Derrière les rideaux au soleil caché, la rue fraîche et piquante dort de son plus beau pavé. Quelques gouttes d’eau, perles des chenaux, adoucissent le zinc des fenêtres et curent l’air découenné des pollutions d’hier. 
J’ai la vue en persienne des matins trop tôt mais dans la bouche un goût d’orge quand le soleil timide vient percer une goutte et étaler un champ de millet sur les toits. Une lumière chaude vient danser avec les fenêtres et les ampoules filtrées des bannes viennent d’un jaune paille se conjuguer avec le miracle du jour nouveau.

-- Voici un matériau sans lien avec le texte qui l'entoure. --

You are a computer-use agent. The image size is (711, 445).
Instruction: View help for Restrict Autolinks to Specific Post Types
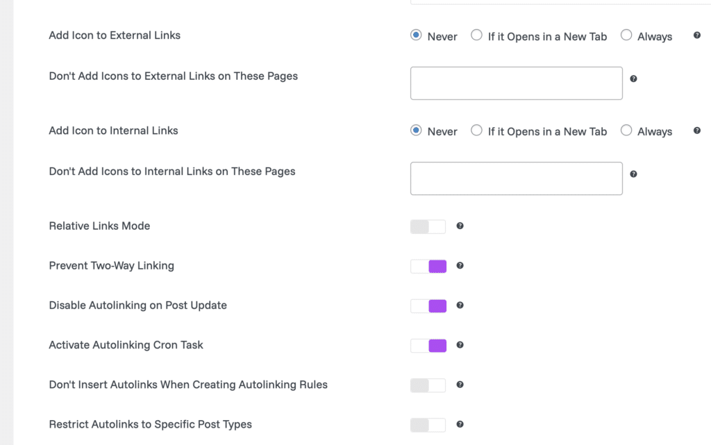(460, 424)
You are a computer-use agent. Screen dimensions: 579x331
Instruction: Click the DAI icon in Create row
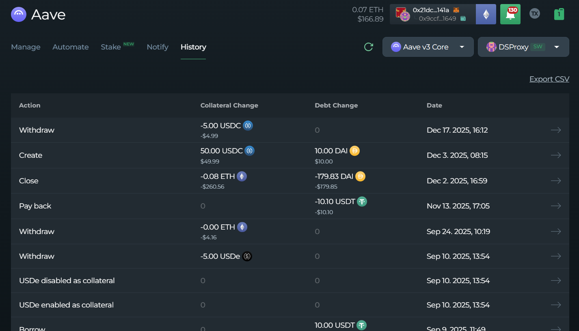click(x=354, y=151)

Le pavé se lève, luisant des rosées d’octobre. L’air matutinal gonfle l’atmosphère d’une froideur aux pieds à vite réchauffer et ceint les toits froids de métal d’une auréole bleue. Le haut et fin mur de cheminées suffoque quelques nuages comme si c’était lui qui faisait la combustion du jour.
Je tire une taffe sur ce théâtre de couleurs et écrase le mégot sur le rebord d’une aube calme et douce. J’enferme la fenêtre aux miroirs dans ma boîte, clos le store bleu par la tirette plastique et ma bobinette cherra. Je répète le noir de la nuit et retourne me coucher.